» **Aim of the task**
Copy out all of the material. Every line must match the original.
** Opening Record set block **
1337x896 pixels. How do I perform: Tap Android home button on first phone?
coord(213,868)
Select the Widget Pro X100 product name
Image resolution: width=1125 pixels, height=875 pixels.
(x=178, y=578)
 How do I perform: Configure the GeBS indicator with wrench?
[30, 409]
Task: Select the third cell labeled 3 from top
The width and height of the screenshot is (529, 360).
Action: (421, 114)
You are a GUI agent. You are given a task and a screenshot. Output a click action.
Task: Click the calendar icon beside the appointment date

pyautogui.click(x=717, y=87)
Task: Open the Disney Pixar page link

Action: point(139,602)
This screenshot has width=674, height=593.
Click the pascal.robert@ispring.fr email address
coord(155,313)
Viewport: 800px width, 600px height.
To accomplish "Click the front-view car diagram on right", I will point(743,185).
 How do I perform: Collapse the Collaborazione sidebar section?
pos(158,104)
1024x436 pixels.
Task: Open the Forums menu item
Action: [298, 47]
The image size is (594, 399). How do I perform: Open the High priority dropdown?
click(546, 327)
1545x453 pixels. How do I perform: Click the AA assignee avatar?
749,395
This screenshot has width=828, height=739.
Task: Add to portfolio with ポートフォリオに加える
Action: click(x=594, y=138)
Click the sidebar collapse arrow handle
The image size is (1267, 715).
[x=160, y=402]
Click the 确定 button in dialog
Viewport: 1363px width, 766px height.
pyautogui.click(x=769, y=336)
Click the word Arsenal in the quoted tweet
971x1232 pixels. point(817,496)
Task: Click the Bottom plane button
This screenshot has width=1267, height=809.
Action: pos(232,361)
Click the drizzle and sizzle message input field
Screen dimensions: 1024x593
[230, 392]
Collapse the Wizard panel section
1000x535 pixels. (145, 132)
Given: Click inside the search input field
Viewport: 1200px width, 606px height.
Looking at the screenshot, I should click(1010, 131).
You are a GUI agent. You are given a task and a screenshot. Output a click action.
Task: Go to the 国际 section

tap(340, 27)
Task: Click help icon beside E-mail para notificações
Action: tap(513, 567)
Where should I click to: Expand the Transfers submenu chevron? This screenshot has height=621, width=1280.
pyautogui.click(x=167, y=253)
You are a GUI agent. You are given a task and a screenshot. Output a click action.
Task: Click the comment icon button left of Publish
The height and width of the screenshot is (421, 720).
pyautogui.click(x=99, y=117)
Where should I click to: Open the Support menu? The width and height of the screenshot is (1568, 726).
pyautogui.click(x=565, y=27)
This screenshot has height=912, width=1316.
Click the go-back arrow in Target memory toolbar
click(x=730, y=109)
** Closing Record set block **
» **Result of the exercise**
1337x896 pixels. How do I perform: Tap Android home button on first phone?
coord(213,868)
Select the Widget Pro X100 product name
Image resolution: width=1125 pixels, height=875 pixels.
(x=178, y=578)
 How do I perform: Configure the GeBS indicator with wrench?
[30, 409]
Task: Select the third cell labeled 3 from top
The width and height of the screenshot is (529, 360).
Action: (421, 114)
You are a GUI agent. You are given a task and a screenshot. Output a click action.
Task: Click the calendar icon beside the appointment date

pyautogui.click(x=717, y=87)
Task: Open the Disney Pixar page link

Action: point(139,602)
This screenshot has width=674, height=593.
Click the pascal.robert@ispring.fr email address
coord(155,313)
Viewport: 800px width, 600px height.
To accomplish "Click the front-view car diagram on right", I will point(743,185).
 How do I perform: Collapse the Collaborazione sidebar section?
pos(158,104)
1024x436 pixels.
Task: Open the Forums menu item
Action: [298, 47]
The image size is (594, 399). How do I perform: Open the High priority dropdown?
click(546, 327)
1545x453 pixels. How do I perform: Click the AA assignee avatar?
749,395
This screenshot has width=828, height=739.
Task: Add to portfolio with ポートフォリオに加える
Action: click(x=594, y=138)
Click the sidebar collapse arrow handle
The image size is (1267, 715).
[x=160, y=402]
Click the 确定 button in dialog
Viewport: 1363px width, 766px height.
pyautogui.click(x=769, y=336)
Click the word Arsenal in the quoted tweet
971x1232 pixels. point(817,496)
Task: Click the Bottom plane button
This screenshot has width=1267, height=809.
Action: pos(232,361)
Click the drizzle and sizzle message input field
Screen dimensions: 1024x593
[230, 392]
Collapse the Wizard panel section
1000x535 pixels. (145, 132)
Given: Click inside the search input field
Viewport: 1200px width, 606px height.
Looking at the screenshot, I should click(1010, 131).
You are a GUI agent. You are given a task and a screenshot. Output a click action.
Task: Go to the 国际 section

tap(340, 27)
Task: Click help icon beside E-mail para notificações
Action: tap(513, 567)
Where should I click to: Expand the Transfers submenu chevron? This screenshot has height=621, width=1280.
pyautogui.click(x=167, y=253)
You are a GUI agent. You are given a task and a screenshot. Output a click action.
Task: Click the comment icon button left of Publish
The height and width of the screenshot is (421, 720).
pyautogui.click(x=99, y=117)
Where should I click to: Open the Support menu? The width and height of the screenshot is (1568, 726).
pyautogui.click(x=565, y=27)
This screenshot has height=912, width=1316.
Click the go-back arrow in Target memory toolbar
click(x=730, y=109)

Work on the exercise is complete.